An experiment conducted by a marine biologist included placing a shark in a tank of small fish. The first day, the shark ate them up instantly. The next day, a fiberglass partition was placed between the shark and the small fish and the shark ended up slamming into the glass. However, it kept slamming onto the fiberglass to reach the small fish but to no avail. Gradually, its attempts to reach to the fish became lower, to the point that when the fiberglass was removed, the shark did not even attempt to get to the small fish. Both fishes swam peacefully in the same tank. The moral of this experiment is that there is a block in the minds of Indians when it comes to stocks, because they don’t wish to incur the risks that come with it. However, when it comes to foreign investors, their versatility and presence of mind during investing befuddle even the best discount brokers.
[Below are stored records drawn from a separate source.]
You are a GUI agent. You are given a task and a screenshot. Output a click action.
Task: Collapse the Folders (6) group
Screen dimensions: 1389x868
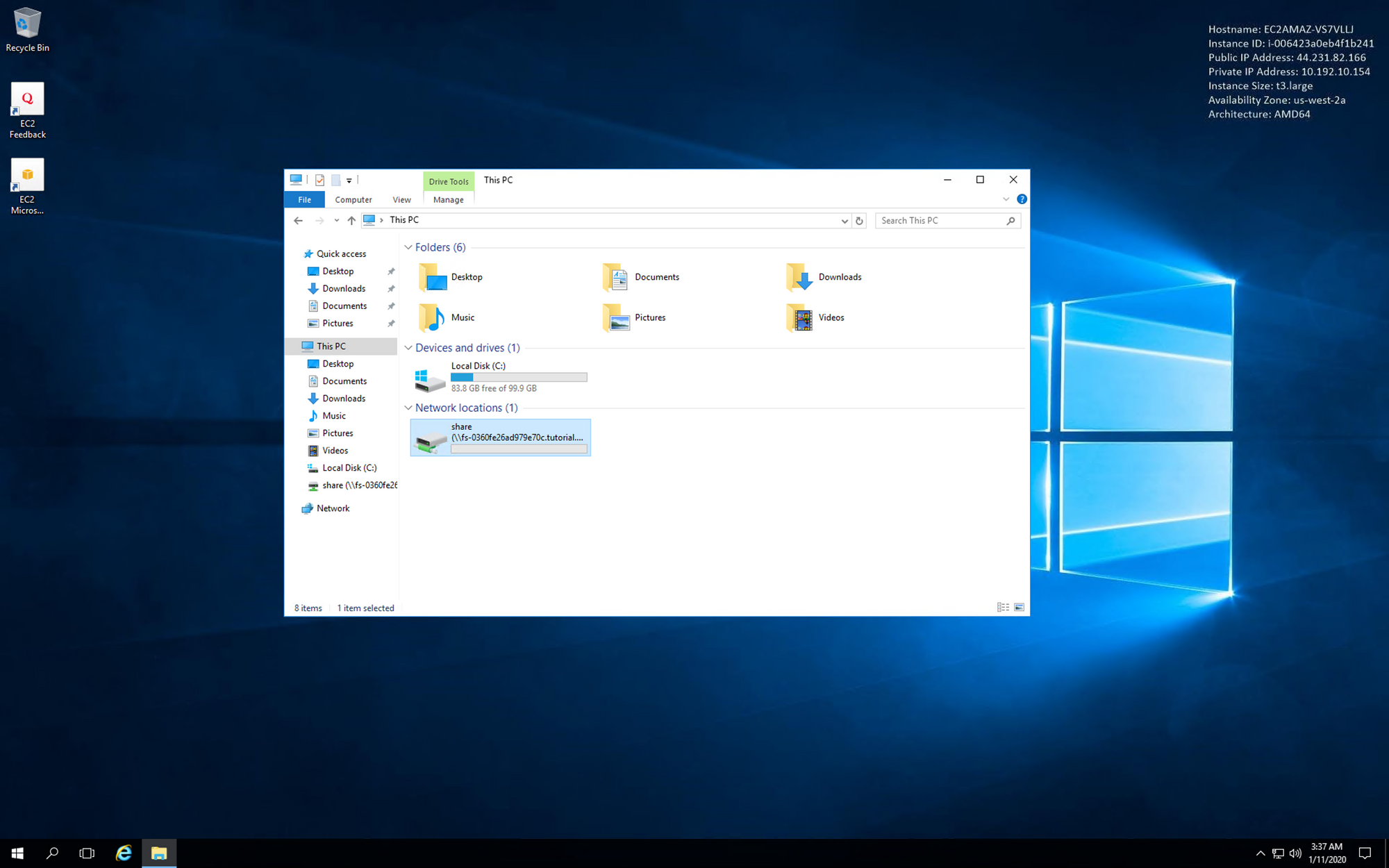(408, 247)
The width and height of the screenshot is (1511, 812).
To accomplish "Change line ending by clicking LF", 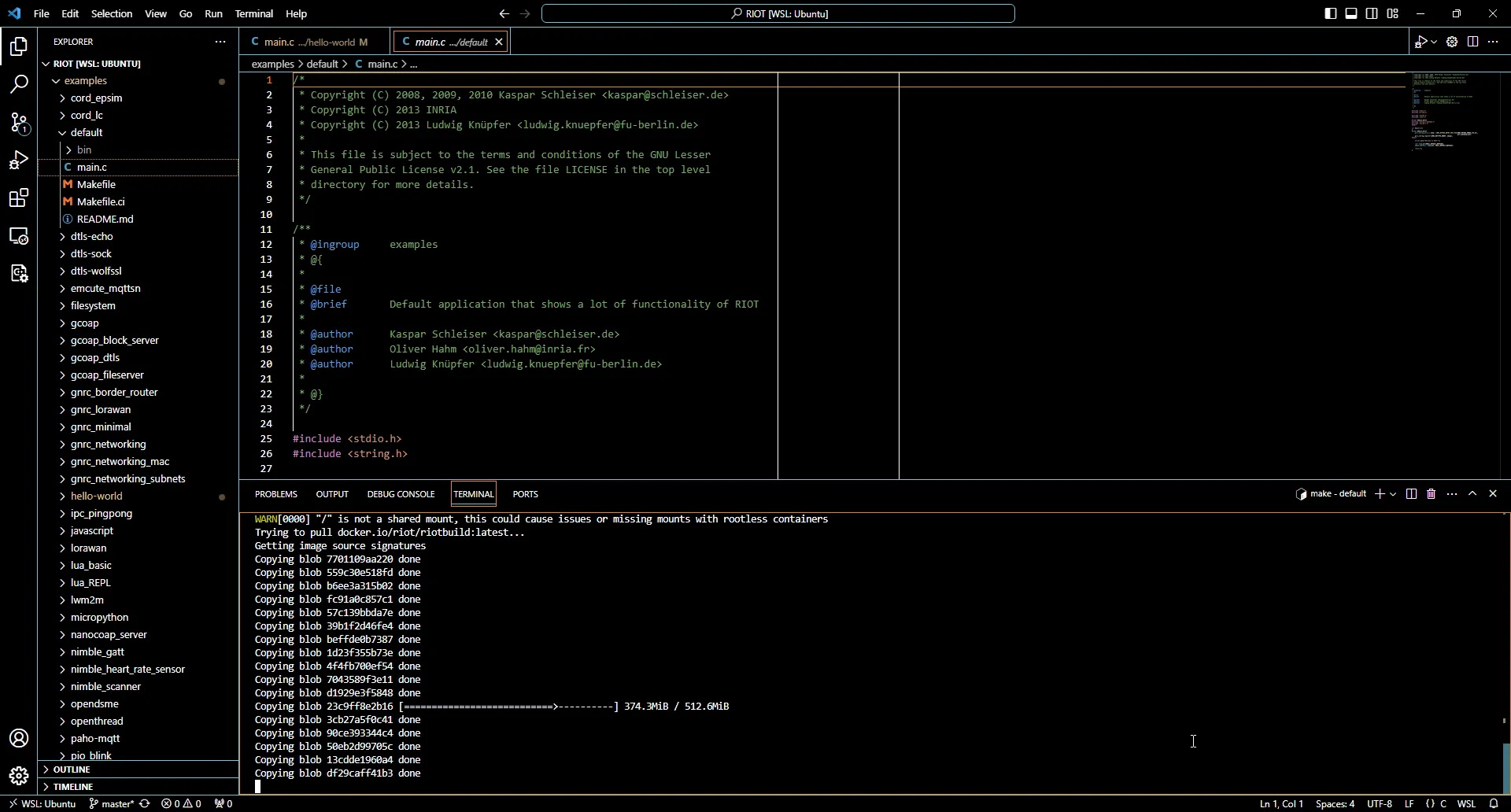I will pyautogui.click(x=1409, y=804).
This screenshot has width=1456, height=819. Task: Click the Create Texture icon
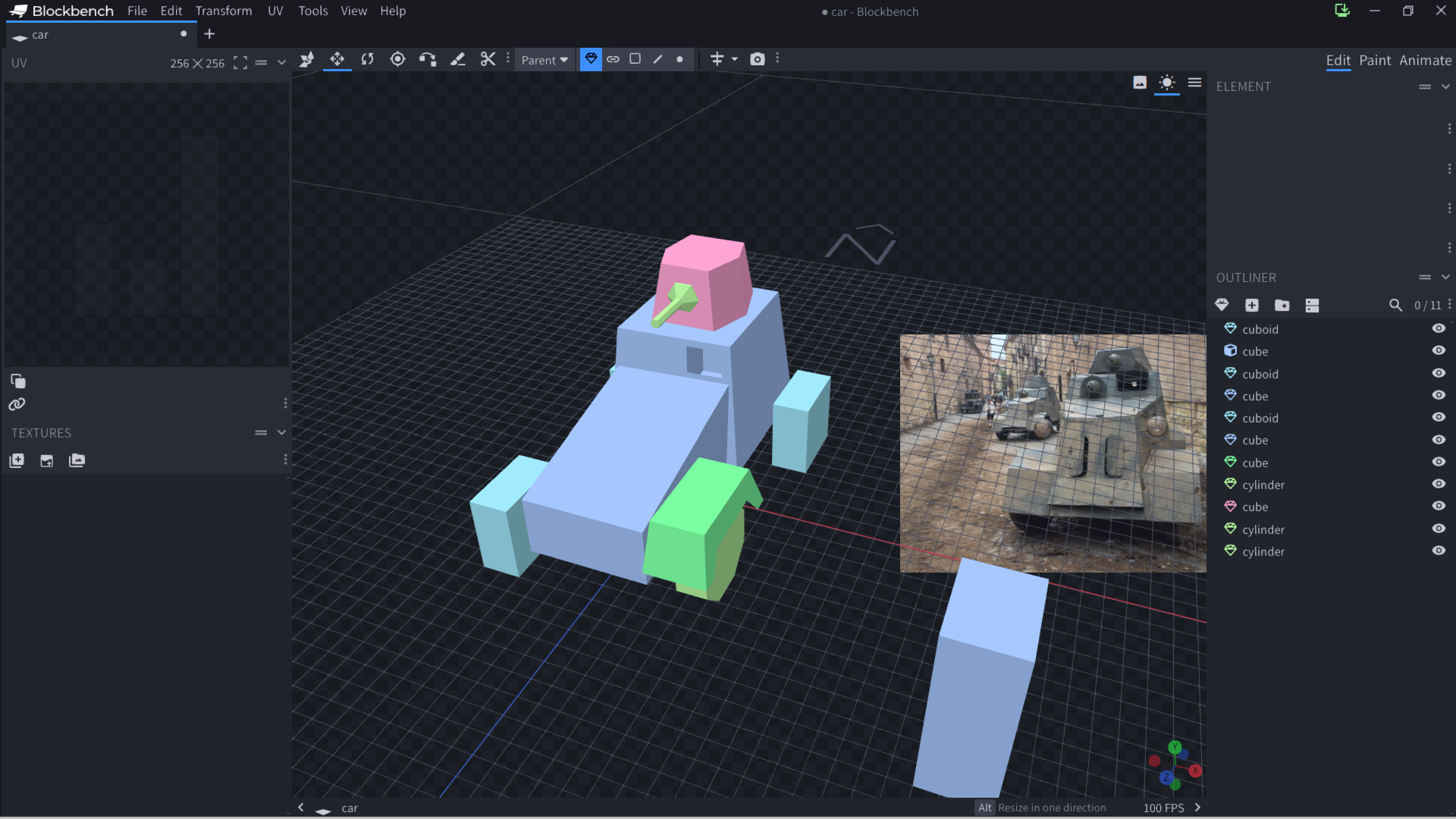coord(46,460)
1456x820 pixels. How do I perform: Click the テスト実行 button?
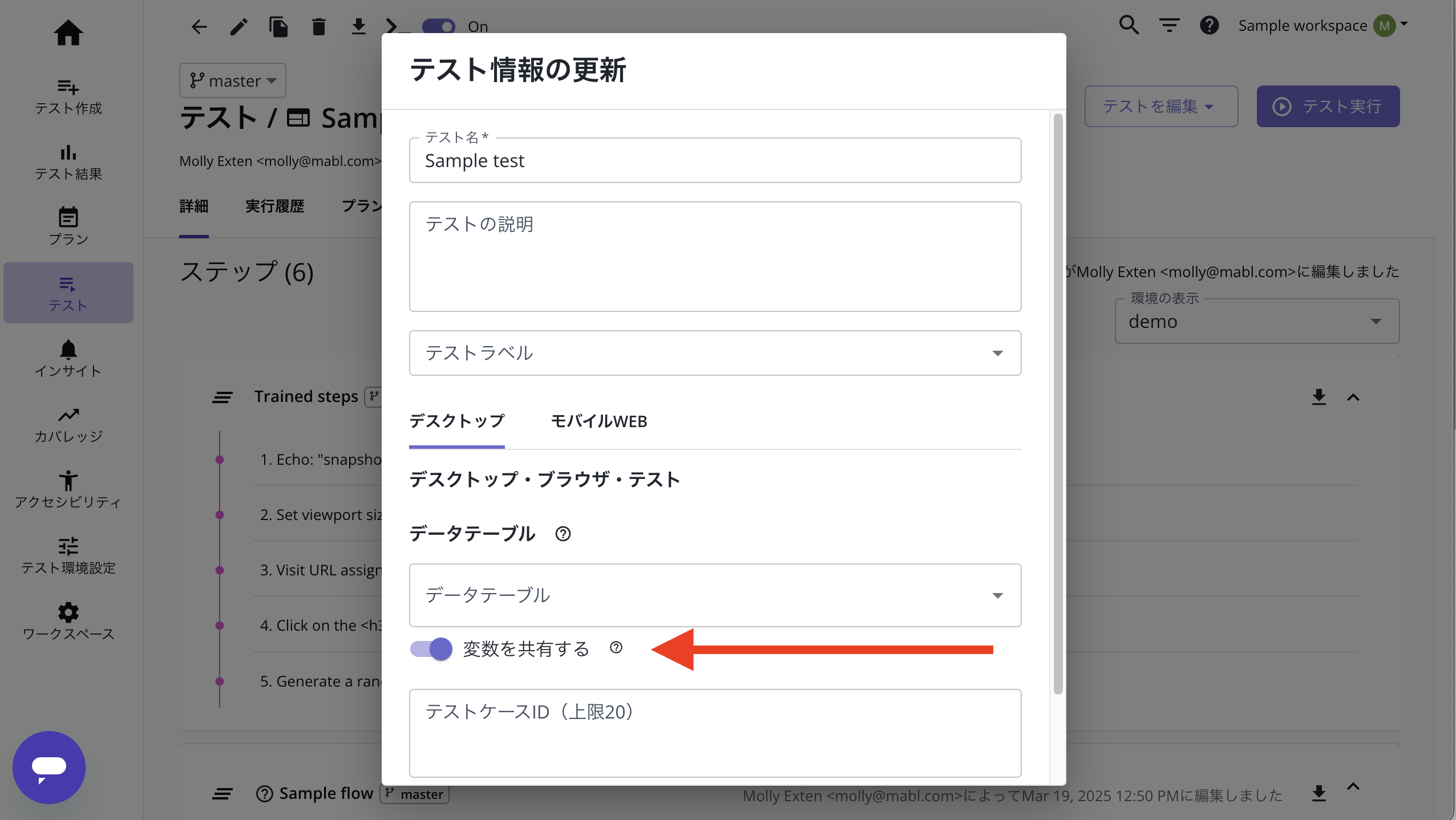(x=1328, y=106)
However, there are rules and regulations as set by SEBI when it comes to foreign investment in our country.
The type of foreign investments in India.
- Foreign investments are divided into two parts- foreign direct investment and foreign portfolio investment.
- The investor who has complete control of shares as well as day to day management of the company and its daily activities and operations has these investments treated as FDI.
- The investor who has bought the shares but does not have control over the daily management and operation of the company has these investments treated as FPI.
- For FPIs, the foreign investor should have a registration as a foreign institutional investor (FII), or a sub-investor of an already established as an FII.
- These investments include pensions funds, endowments, sovereign wealth funds, insurance companies, banks, and asset management companies. These registrations are granted by SEBI, and at present foreign individuals are not permitted to directly invest in the Indian stock market.
The facilities enjoyed by FII.
- FIIs and their sub-accounts can directly invest in the stocks listed in the stock exchanges. However, these portfolio investments have various types, such as investment in the securities of primary and secondary markets, shares, debentures, and warrants in the companies present on the list of reputed stock exchanges in India. They can also try their hand by investing in units or mutual funds, and derivatives traded on other stock exchanges.
- If foreign investors choose to invest in unlisted securities outside stock exchanges, then the prices must be approved by the Reserve Bank of India.
- FIIs can invest their 100% of their investments in debt instruments, if they have been registered as debt-only FIIs. Ordinary FIIs need to invest 70% in equity whereas the rest of the 30% can be a debt-investment.
- They must utilize the provision for special non-resident rupee bank accounts, where the money that moves in and out of India is retained. This also helps in maintaining a track record for currency conversions and the stock market ups and downs.
Thus, foreign investment is a Herculean task, but it is still managed by sharp foreign investors with a strong business foresight.